There May Soon be A Treatment for People Who Suffers Muscular Dystrophy

Khryss | Published 2017-08-05 16:25

Thanks to a successful trial on the man's bestfriend.

Duchenne muscular dystrophy is a genetic disorder on which the production of dystrophin--needed for muscles to properly function--is disrupted. This causes the muscles to progressively degenerate and weaken.

This is a very serious disease for those who suffer have an average life expectancy of 26 years. It affects one in 5000 males and can begin as early as age 3 which vastly advances that it disables sufferers from walking by the age 12!

But people, take heart.

An international team of researches was able to restore muscle strength in dogs that suffers the same hereditary condition with their new gene therapy. This rapidly improved their ability to walk, run and even jump! Some were even undistinguishable from those healthy dogs.

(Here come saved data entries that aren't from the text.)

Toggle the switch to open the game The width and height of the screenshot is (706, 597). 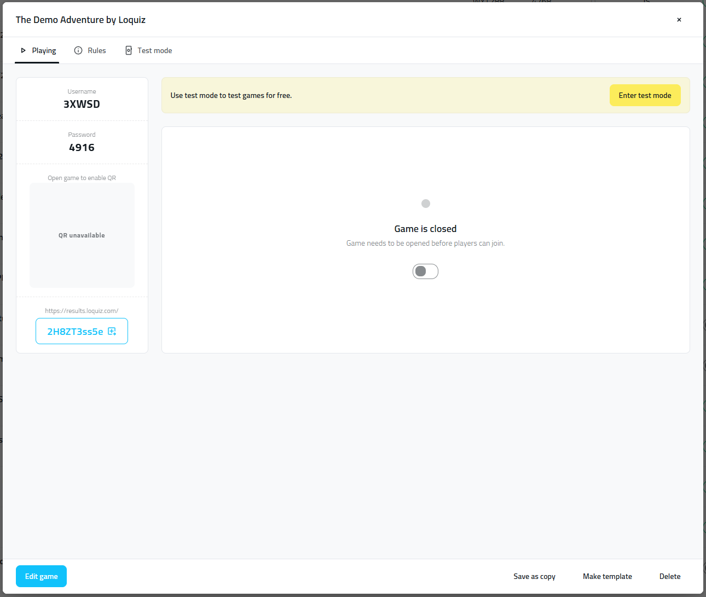[x=425, y=271]
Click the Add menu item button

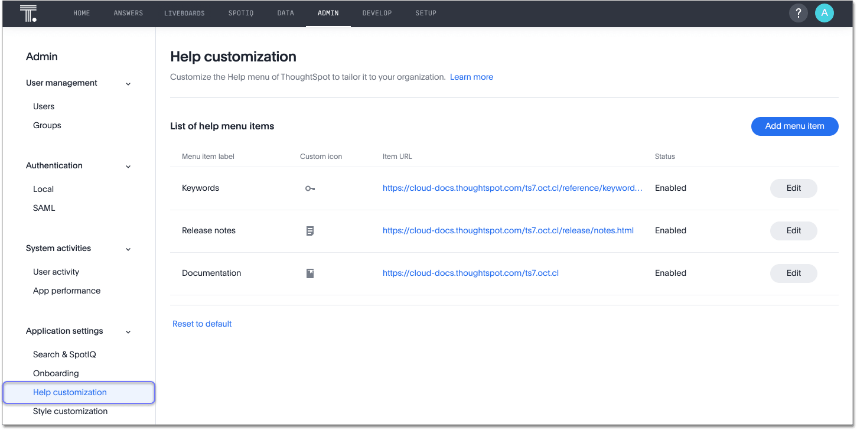(x=794, y=126)
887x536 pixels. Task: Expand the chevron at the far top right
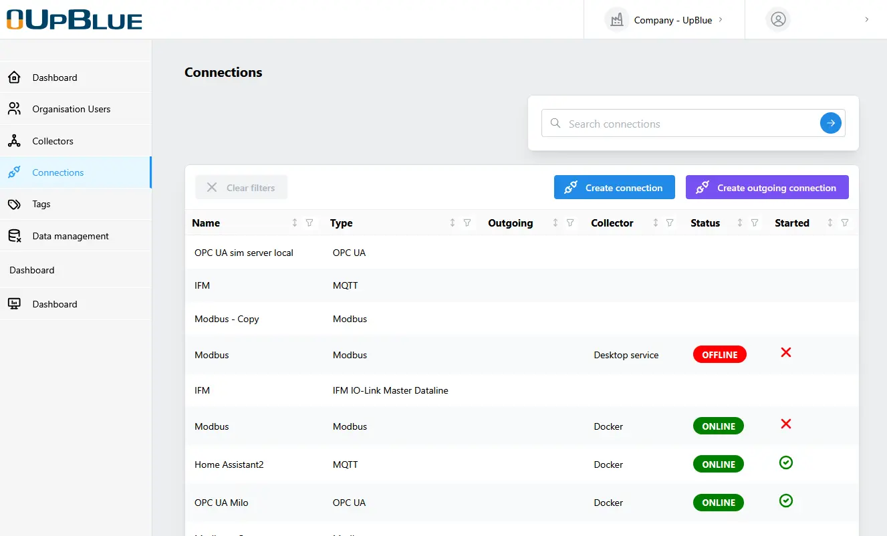click(866, 19)
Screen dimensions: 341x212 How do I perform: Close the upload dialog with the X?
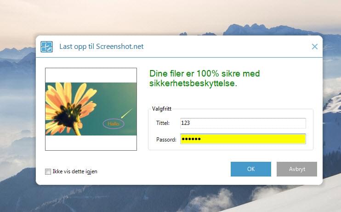click(315, 47)
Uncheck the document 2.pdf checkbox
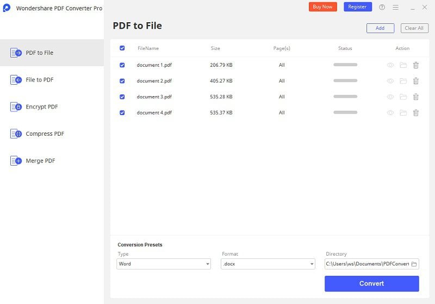 [122, 81]
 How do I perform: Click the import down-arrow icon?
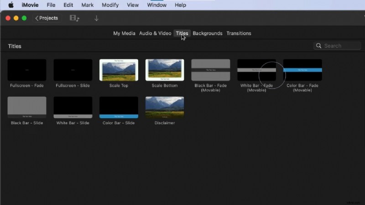96,18
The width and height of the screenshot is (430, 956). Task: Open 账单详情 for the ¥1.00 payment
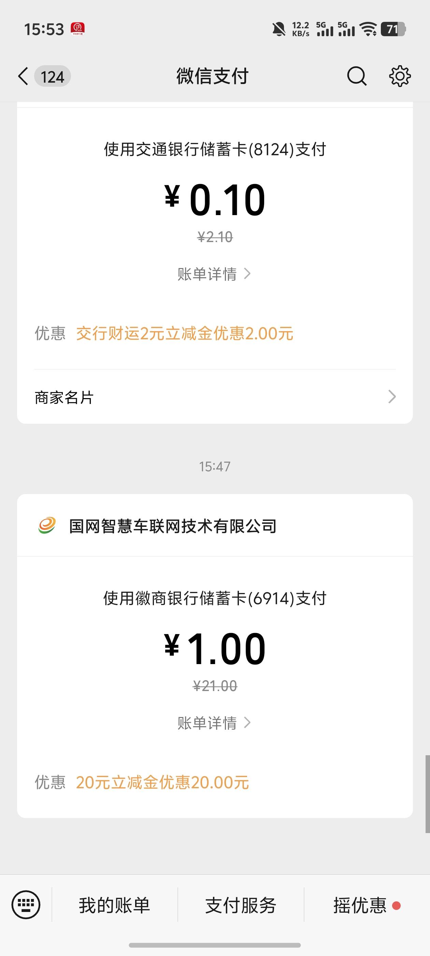point(214,723)
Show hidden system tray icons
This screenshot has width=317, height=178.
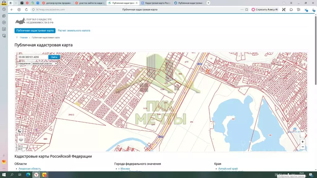point(276,175)
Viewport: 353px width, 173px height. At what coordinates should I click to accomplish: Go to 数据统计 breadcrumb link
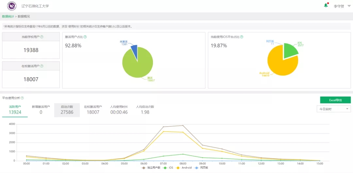[8, 16]
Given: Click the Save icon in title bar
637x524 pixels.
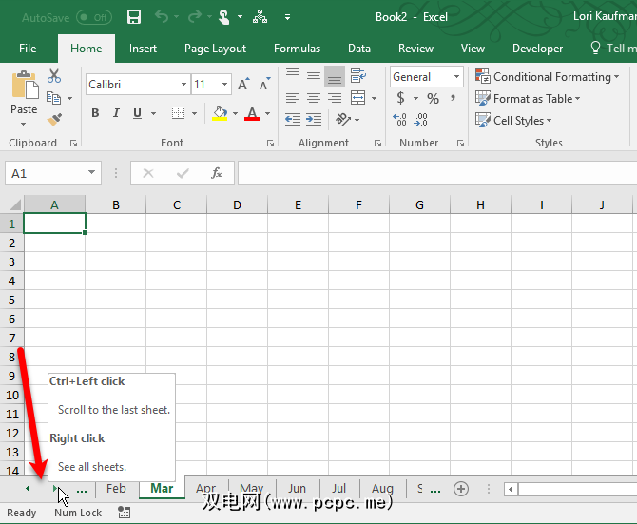Looking at the screenshot, I should tap(134, 17).
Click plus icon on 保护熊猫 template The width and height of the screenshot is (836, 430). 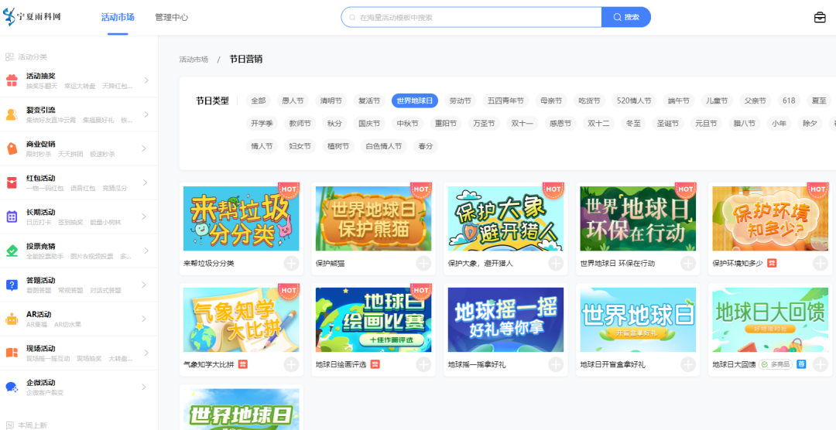[x=423, y=263]
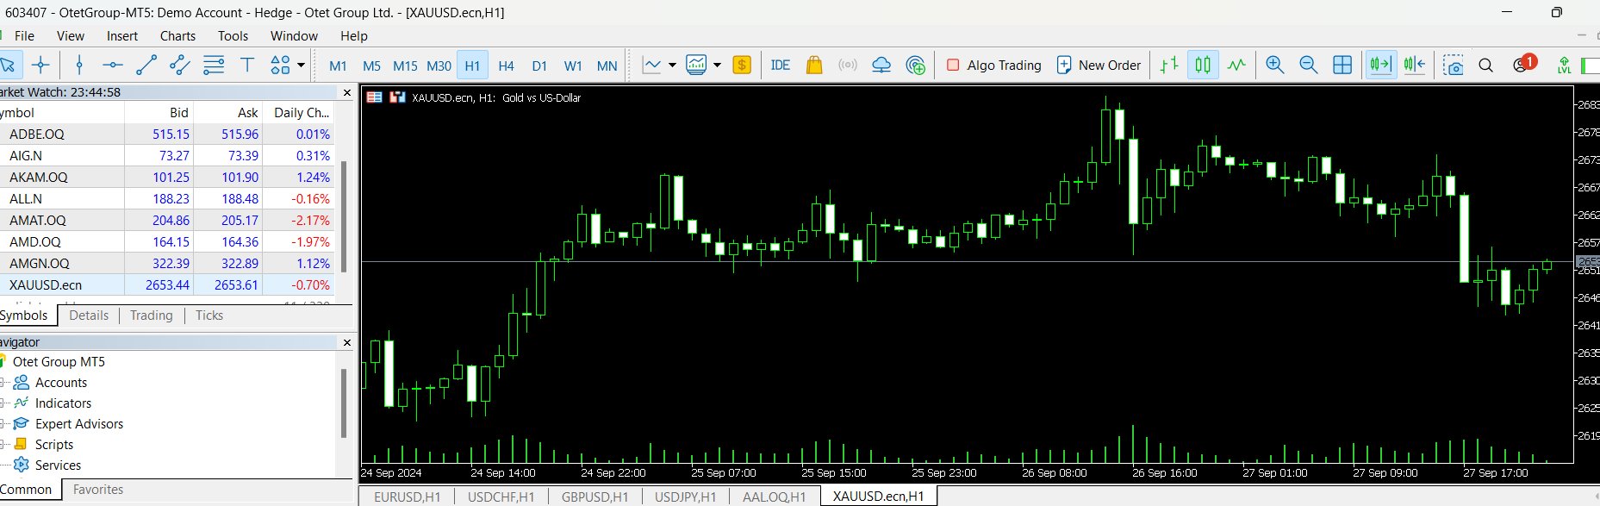Screen dimensions: 1600x506
Task: Expand the indicators list dropdown arrow
Action: coord(717,65)
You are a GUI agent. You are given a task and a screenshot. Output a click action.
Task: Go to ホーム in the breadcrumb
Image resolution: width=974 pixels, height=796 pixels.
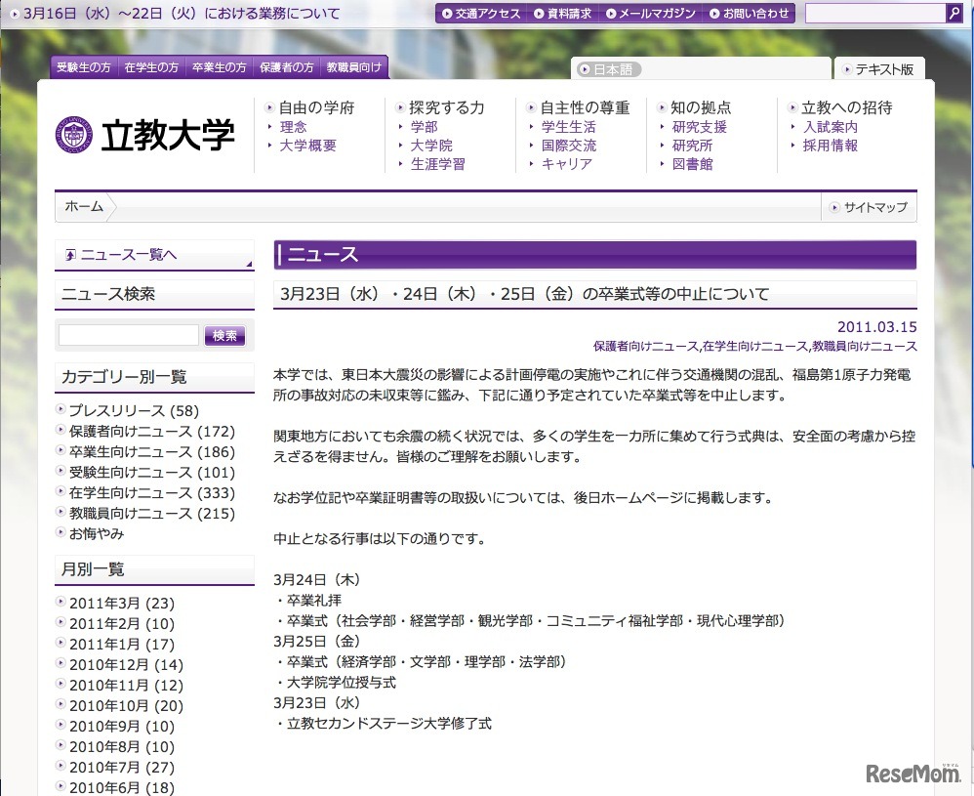point(84,207)
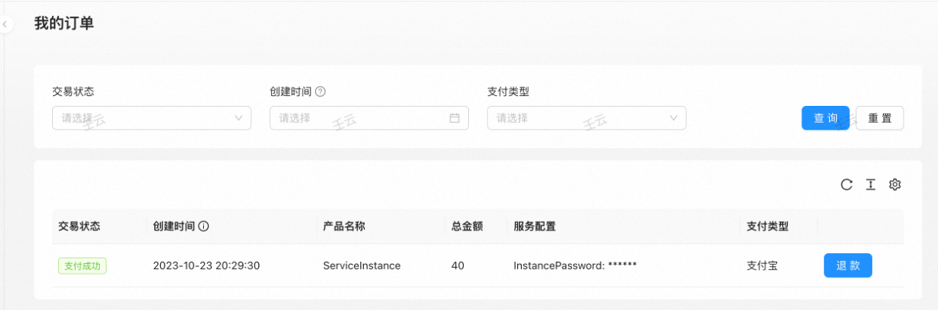This screenshot has height=310, width=938.
Task: Select the 产品名称 column header
Action: [x=343, y=226]
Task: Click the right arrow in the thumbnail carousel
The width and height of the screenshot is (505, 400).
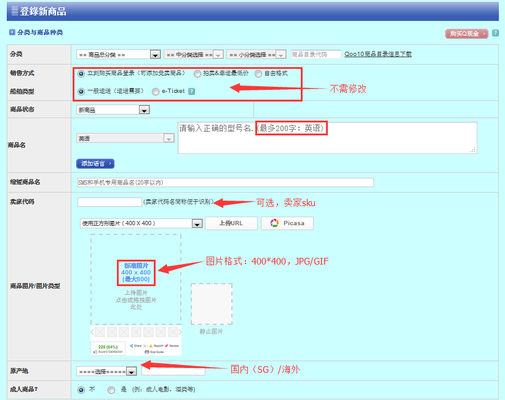Action: coord(180,332)
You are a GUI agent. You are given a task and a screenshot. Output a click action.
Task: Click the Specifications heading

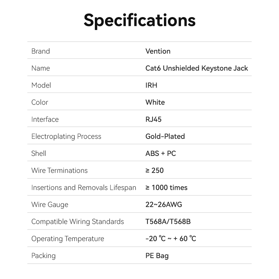[x=140, y=20]
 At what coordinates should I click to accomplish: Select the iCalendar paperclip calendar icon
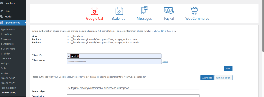119,11
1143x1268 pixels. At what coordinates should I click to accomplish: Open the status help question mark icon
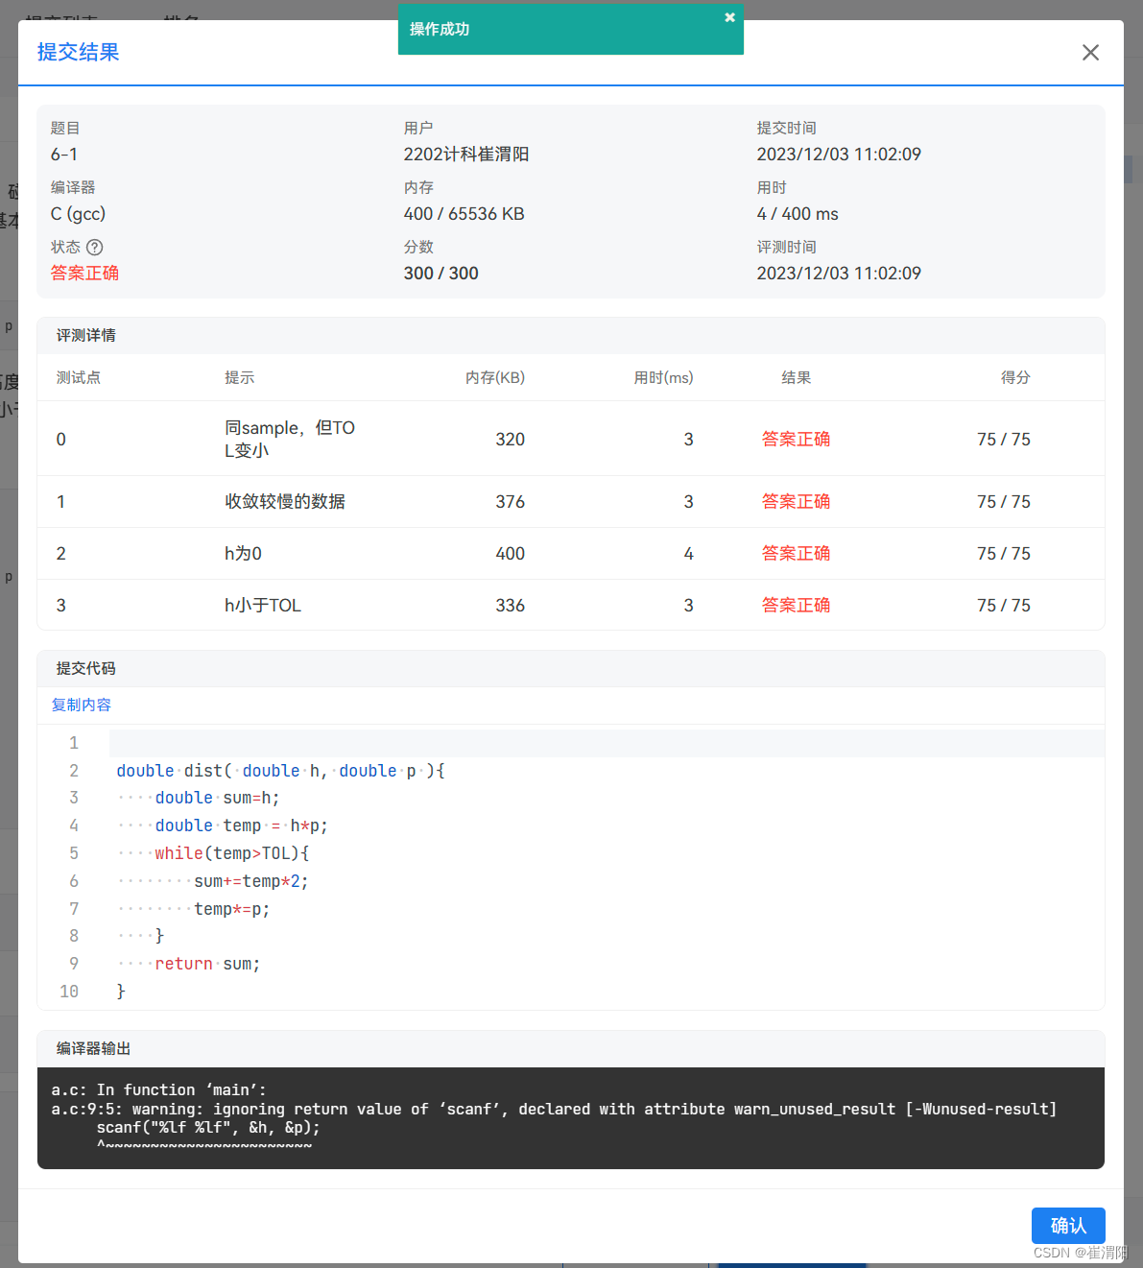[94, 247]
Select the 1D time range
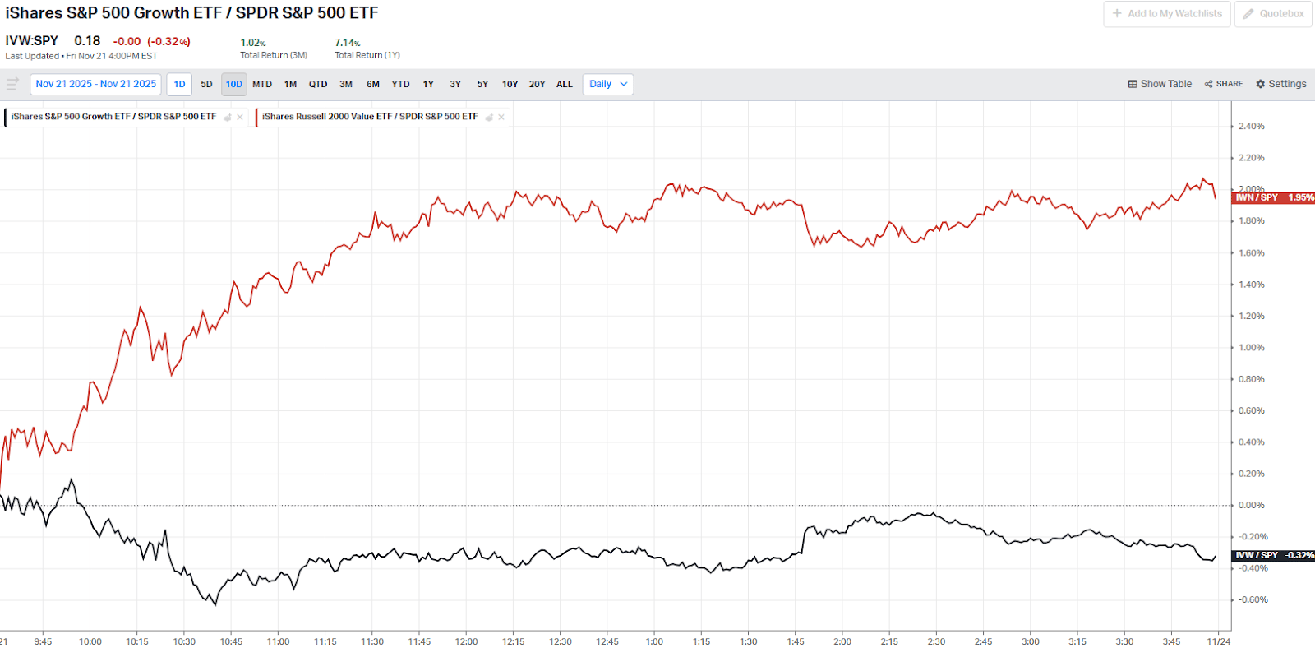The image size is (1315, 648). click(179, 84)

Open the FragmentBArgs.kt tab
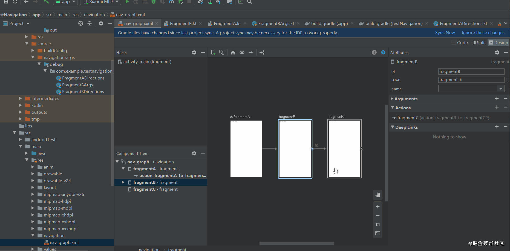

They injected them with the gene microdystrophin--a smaller version of the dystrophin gene-- to replace the same faulty gene. And after just one injection, these dogs had a “significant restoration of muscle function with a stabilisation of clinical symptoms for more than two years after injection,” said the team.

In other words, the symptoms were absent even two years after the injection! Two years!

 “This is tremendously exciting progress towards a gene therapy for  Duchenne muscular dystrophy," Professor George Dickson, who led the trial at Royal Holloway, said. “The studies in dogs have been spectacular and exceeded our expectations.” And hopefully, this would soon be readily available for humans as well.

“Duchenne muscular dystrophy is a horrible, wasting, life-ending disease of young people," Prof Darren Griffin from the University of Kent, said. “By making use of the canine model and showing genuine improvement in the animals treated, then real hope is present for the prospect for disease treatment in humans. The disease has long been a target for gene therapy and it is only to be hoped that sufficient funds can be awarded for this research to reach its natural conclusion and go into full clinical trials.”